Dwa nowe pędzle.. HAKURO

Pokazywałam Wam w jednym z ostatnich postów jak wygląda mój pędzel do różu z Kozłowskiego (klik). Cóż stało się, więc postanowiłam zamówić coś co zauważyłam poleca wiele dziewczyn i zbiera dużo pozytywnych ocen na wizażu. A mowa tu o pędzlu do różu H24 z HAKURO.

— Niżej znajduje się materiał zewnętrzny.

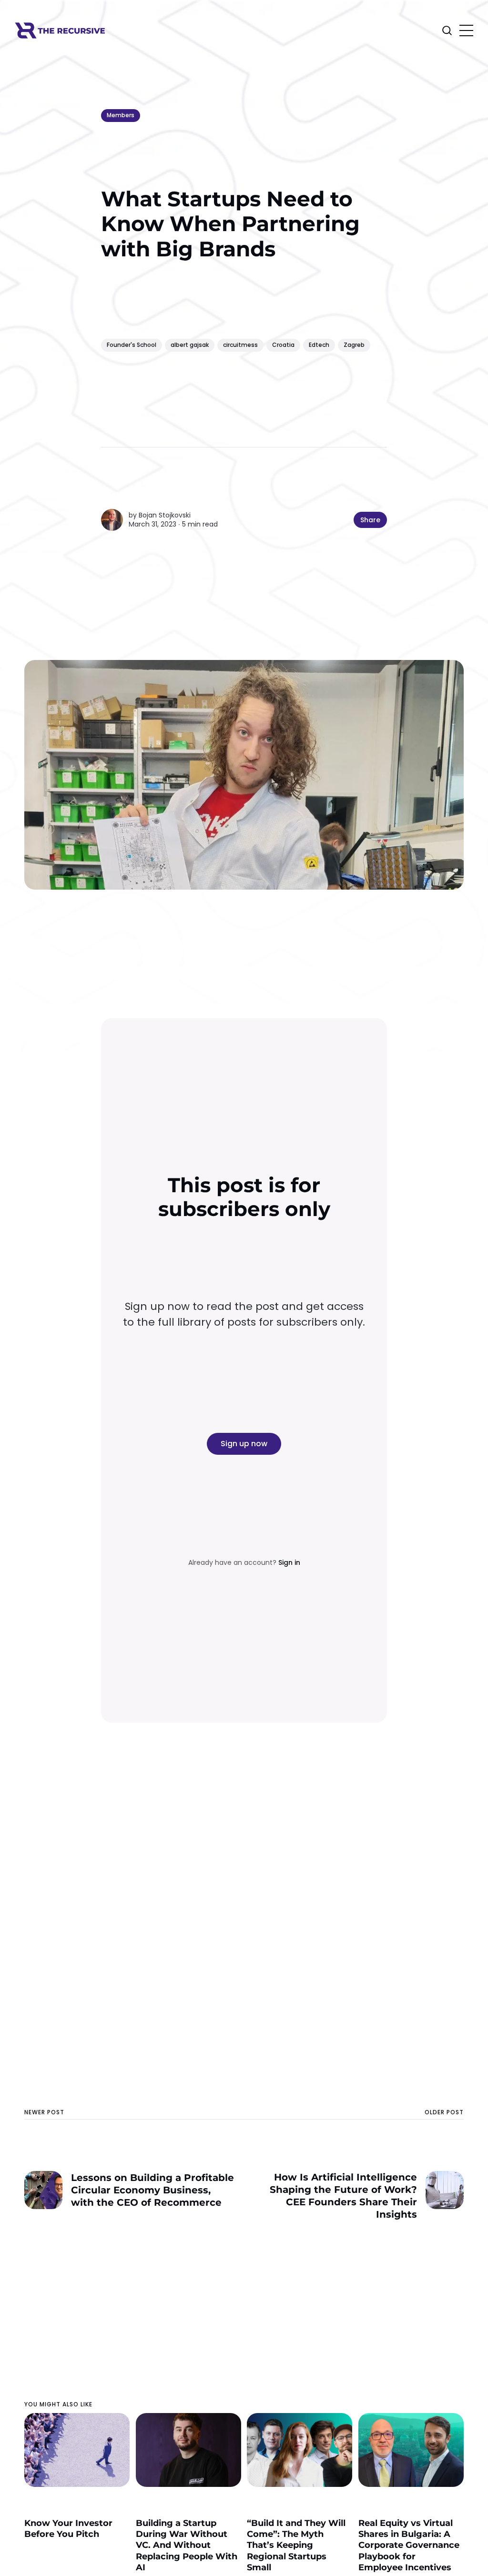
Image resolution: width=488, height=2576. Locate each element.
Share (370, 520)
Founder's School (131, 345)
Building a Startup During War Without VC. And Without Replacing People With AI (186, 2545)
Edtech (319, 345)
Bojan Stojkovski (165, 515)
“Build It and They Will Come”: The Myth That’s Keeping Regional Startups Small (296, 2545)
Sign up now (244, 1443)
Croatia (283, 345)
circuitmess (240, 345)
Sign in (289, 1562)
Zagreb (354, 345)
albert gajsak (190, 345)
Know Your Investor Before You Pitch (68, 2528)
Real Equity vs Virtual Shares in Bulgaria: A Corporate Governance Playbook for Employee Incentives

Po jednym z filmów Asi (PannaJoanna), która pokazała ten pędzel w swojej złotej pędzlowej piątce podjęłam decyzje o jego zakupie. Dodatkowym czynnikiem skłaniającym mnie do zakupu owego pędzla był fakt, że podobno syntetyczny Hakuro "zjada" mniej produktu MAC niż te wykonane z włosia naturalnego. Asia opowiadała w filmie jak to w ekstremalnie szybkim tempie doszła do denka w swoim różu MAC (które jak powszechnie wiadomo słyną ze swojej szalonej wydajności), ktoś jej podpowiedział, że być może wina leży w pędzlu i w tym, że używa tego różu z pędzlem z włosia naturalnego. Okazało się to prawdą. Hm, nie będę kłamać, że był to również kolejny czynnik, który pchnął mnie w stronę pędzla syntetycznego.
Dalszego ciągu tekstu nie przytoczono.